-- Start EXCERPT TO READ --

Paper long abstract:
The Basque Country provides a particularly fascinating context in which to explore the concept and construction of multiculturalism in contemporary society. Spanish Basque society, a society which constantly confronts the need to define and re-define its cultural and political identities, is also a space where culture has been constructed in relation to -and sometimes rejection of - the migratory movements of both the Basques themselves and other peoples in and out of the Basque community. The dynamics of these movements are complex in cultural terms and contribute to a fertile field for new debates and negotiation of meanings with regard to the new situations emerging from the recent influx of groups of migrants from outside the European Union.
This paper draws on the ethnographies produced by two different research projects undertaken in the past three years, both in relation to gender and migration in the Spanish Basque Country. One project which carried the title "Individual and collective integration strategies of migrants in Basque society" was funded by the University of the Basque Country and conducted by a team of professors and researchers from the Department of Social Anthropology. The other, titled "Ways of life and expectations for the future of migrant women in Araba and Gipuzkoa", was carried out with a grant from the Department of Justice, Employment and Social Security of the Basque Government.
Considering gender to be a fundamental dimension of the multicultural debate, I look especially at the interweaving of gender-specific variables in the interrelation between "culture", economic status and ethnic identity. Departing from the "invisibility" of women in many migration and multicultural studies, our field work served to emphasize the contrast between the representations of marginality and the active role which female migrants play in Basque society. Looking at the feminization of migration into Spain and the Basque Country and linking women's social status to their position in the labour market, we find most of the women migrating to the Basque Autonomous Community are entering the submerged sector of the economy through domestic service, care work, waitressing and prostitution. As well as being victims of a triple discrimination - on account of class, gender and ethnicity- these circumstances also raise different questions with regard to gender and culture.

-- End EXCERPT TO READ --
-- Start DATA EXTRACT --

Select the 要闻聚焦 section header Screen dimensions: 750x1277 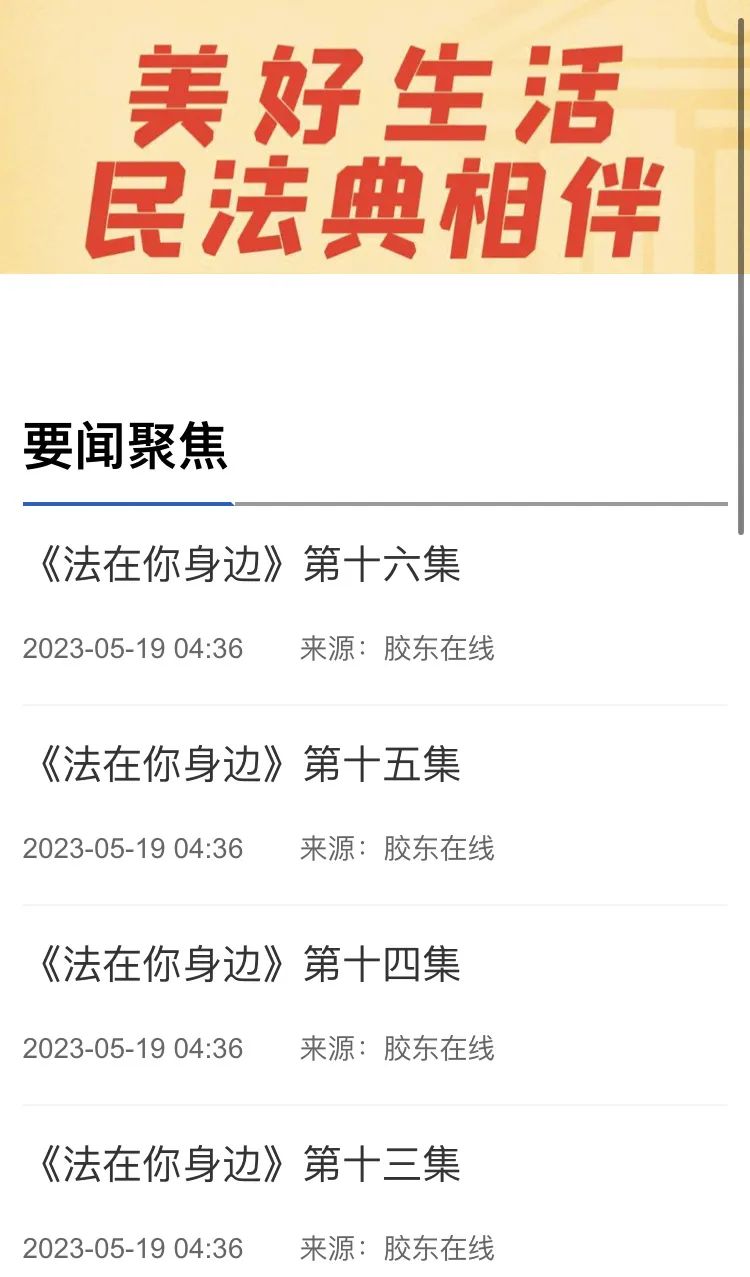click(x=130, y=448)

-- End DATA EXTRACT --
-- Start DATA EXTRACT --

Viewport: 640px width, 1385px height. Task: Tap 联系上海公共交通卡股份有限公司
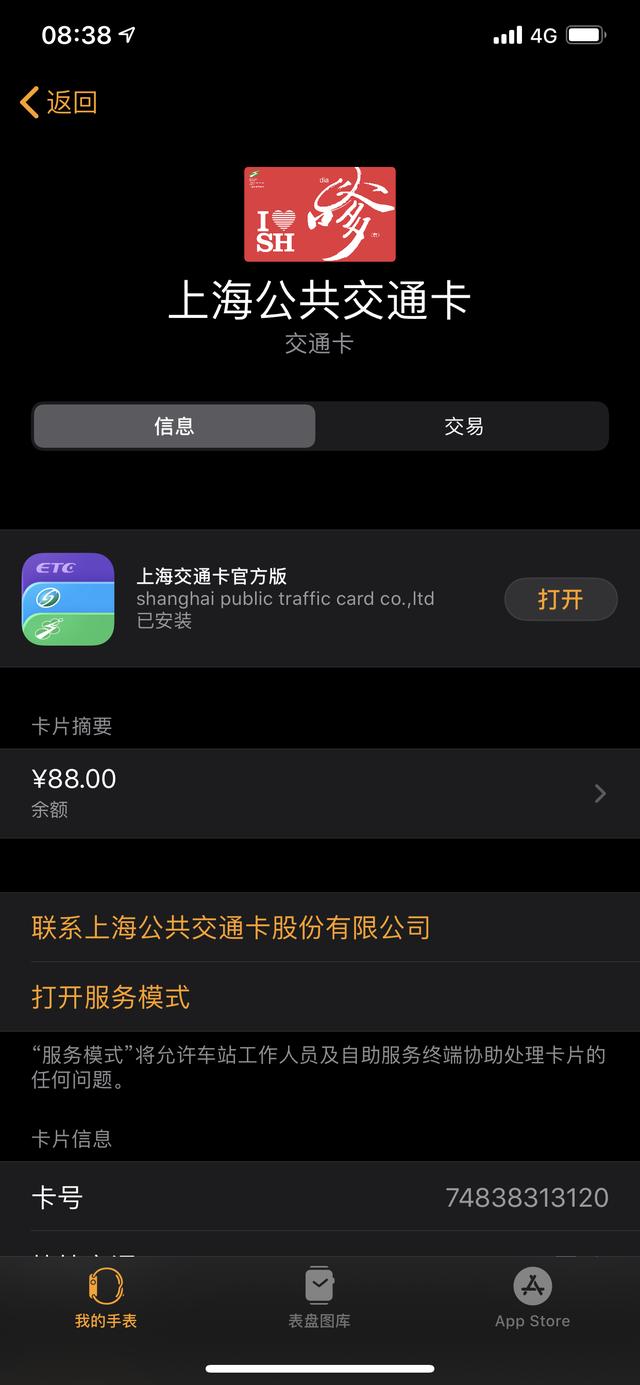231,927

-- End DATA EXTRACT --
-- Start DATA EXTRACT --

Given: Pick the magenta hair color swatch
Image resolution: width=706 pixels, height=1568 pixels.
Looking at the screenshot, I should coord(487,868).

-- End DATA EXTRACT --

* EXERCISE INSTRUCTIONS *
**a.** In the abstract, which department of the Basque Government provided the grant for the project on migrant women in Araba and Gipuzkoa?
**b.** In the records, write out everything from the line containing "Given: Pick the magenta hair color swatch" down to the line containing "Looking at the", both of those lines included.
The records are unrelated to the abstract.

* ANSWERS FOR THE TASKS *
**a.** The Department of Justice, Employment and Social Security.

**b.**
Given: Pick the magenta hair color swatch
Image resolution: width=706 pixels, height=1568 pixels.
Looking at the screenshot, I should coord(487,868).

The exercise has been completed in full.